O yüzden muhalefetin yukarıdaki temel ilkeler temelinde daha geniş bir “Demokrasi Bloku/İttifakı” kurmak durumundadırlar.
Bu bir araya gelme hali aynı zamanda yeni dönemde hem geçiş programını hazırlamak hem de siyasi yol haritası çıkarmak açısından önemlidir. Cumhurbaşkanı kadar, yardımcılarının belirlenmesi, geçiş sürecinin yol haritasının kamuoyuna deklare edilmesi kamuoyunu ikna açısından da önemli bir unsur olacaktır.
Bu geniş katılımlı birliktelik sağlandıktan sonra adayın kimliği daha sembolik hale gelecektir. Elbette adayın siyasal gücü önemli bir kriter olacaktır. Ama bundan daha önemlisi geniş blok/ittifakı temsil gücü olacaktır.
ERDOĞAN ADAYLIKTAN VAZGEÇERSE ŞAŞIRMAYIN
Muhalefet partilerinin bunu başarabilmesinin kaçınılmaz sonuçlarından bir tanesi de henüz resmi olmasa da adaylığı açık olan Erdoğan’ın adaylığını gözden geçirmesi olabilir.
Hemen Erdoğan asla vazgeçmez diyebilirsiniz. Elbette bu da olası ama seçim sathı mahalline girildiğinde yapılacak kamuoyu araştırmalarının sonuçları ile gündem gelebilir.
Bu olasılığın gerçekleşme koşulu, muhalefetin belirleyeceği adayın Erdoğan’ı açık ara geçip Cumhurbaşkanı olma potansiyelidir. O yüzden muhalefet adayının “kazanabilecek” değil, “kazanacak” adaylardan biri olması bu olasılığı daha da güçlendirecektir.
Bu olasılığı gerçek kılacak olan şey ise, muhalefetteki siyasi partilerin kendi “küçük iktidar”larını korumaları değil, büyük iktidar olan Türkiye’yi kazanma arzuları ve bu hedefteki samimiyetleri olacaktır.
Özetle muhalefetin bu aşamadaki önceliği siyasi, ideolojik, etnik farkları bir kenara bırakarak parlamenter sistem, demokrasi, adalet, özgürlük ortak keseninde daha geniş bir blok/ittifak kurmak olmalıdır. Bu aynı zamanda toplumun farklı kesimlerinden aynı hedefe ulaşmak için daha çok destek almayı sağlayacak formüldür.
Not: HDP’nin dün açıkladığı 11 Maddelik Tutum Belgesi’nin başlığı -“Hep Beraber Kazanalım”- bu açıdan hayli ironiktir. Sadece etnik kimliğinden dolayı HDP’yi bir kenara koyan, ikincilleştiren her bakış sorunludur.

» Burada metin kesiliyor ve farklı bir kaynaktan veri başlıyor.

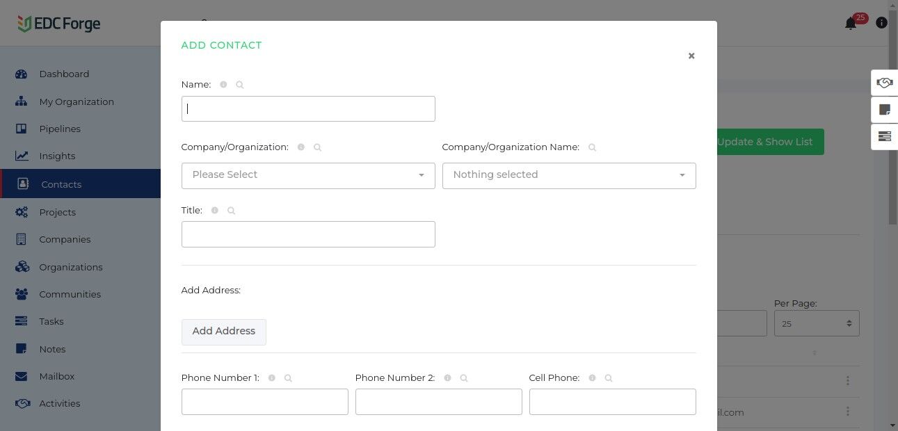Viewport: 898px width, 431px height.
Task: Click the Update & Show List button
Action: tap(769, 142)
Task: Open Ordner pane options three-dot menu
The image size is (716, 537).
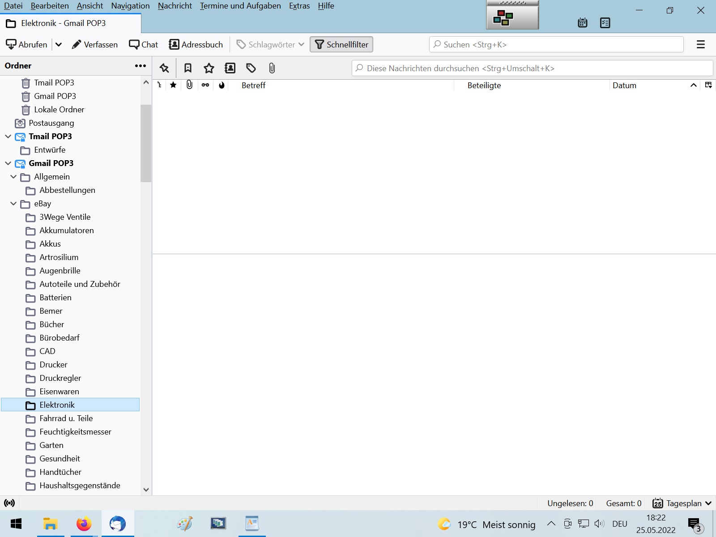Action: click(x=141, y=66)
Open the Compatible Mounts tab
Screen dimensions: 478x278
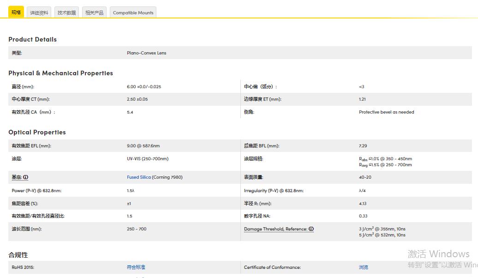point(133,13)

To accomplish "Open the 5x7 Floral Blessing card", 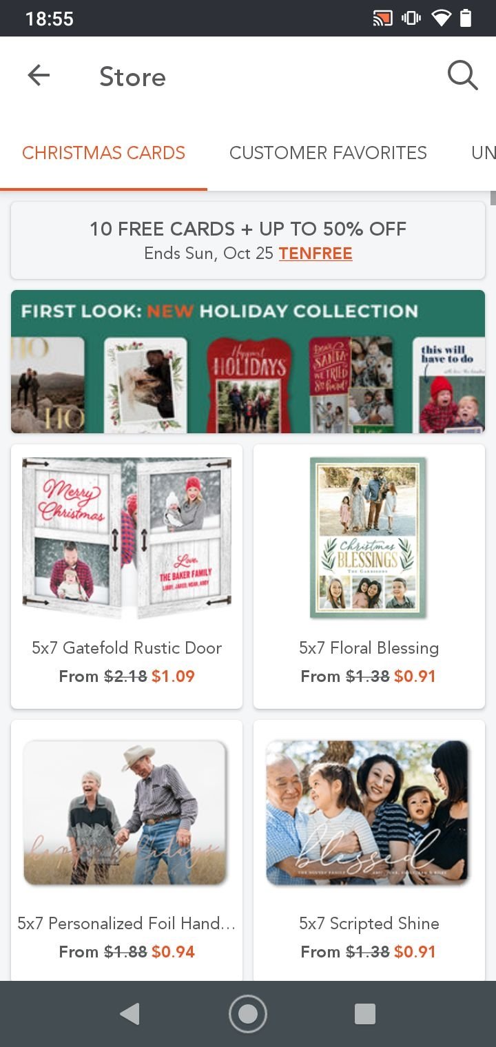I will pyautogui.click(x=369, y=577).

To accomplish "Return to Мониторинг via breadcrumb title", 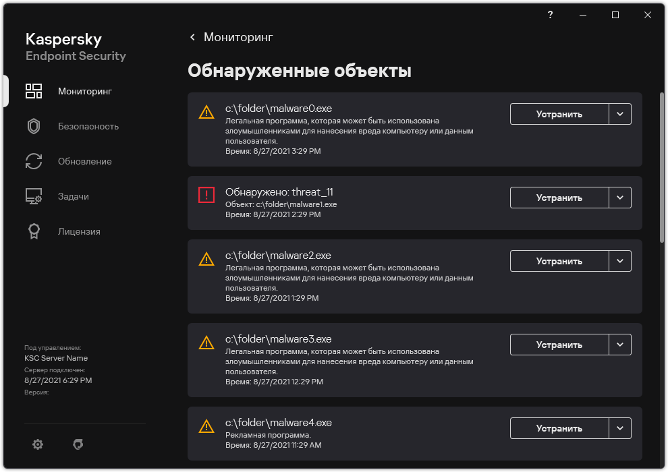I will click(x=238, y=38).
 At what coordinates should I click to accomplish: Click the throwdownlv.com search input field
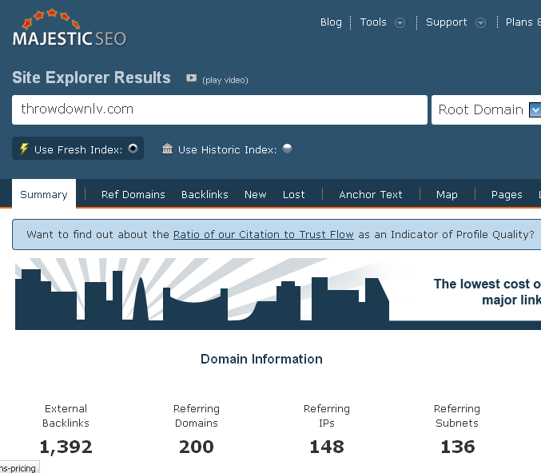(x=219, y=110)
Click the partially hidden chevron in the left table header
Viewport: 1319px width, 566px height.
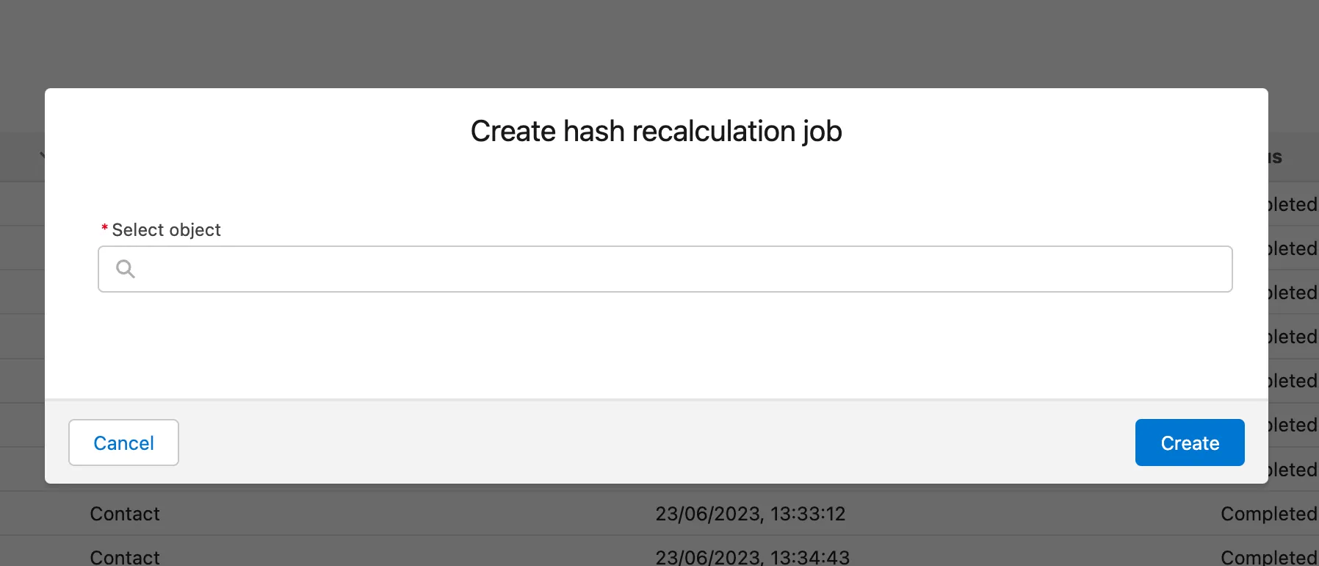pyautogui.click(x=42, y=156)
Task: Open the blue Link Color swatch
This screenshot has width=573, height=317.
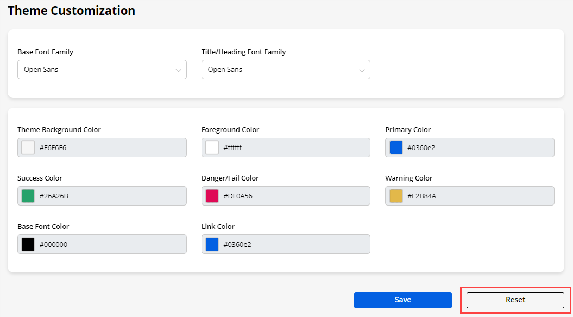Action: tap(212, 244)
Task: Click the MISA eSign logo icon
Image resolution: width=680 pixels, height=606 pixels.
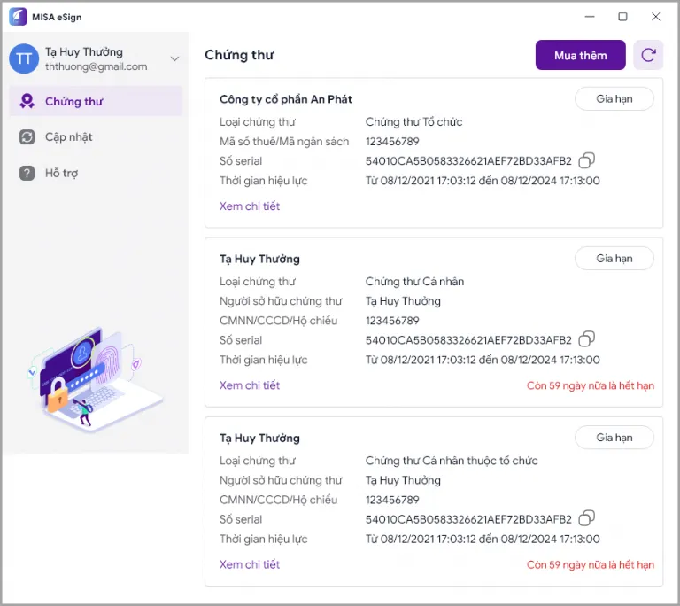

HDP’nin siyaseten güçlenmesi, HDP içinde siyaseti savununlar kadar muhalefetin HDP’ye el uzatması ile mümkündür. Yüzde 1’in bile önemli olduğu bu seçim sisteminde muhalefetteki her partinin önemi, oy oranlarından çok, bu düzeni değiştirme konusundaki samimi iradelerinde olacaktır.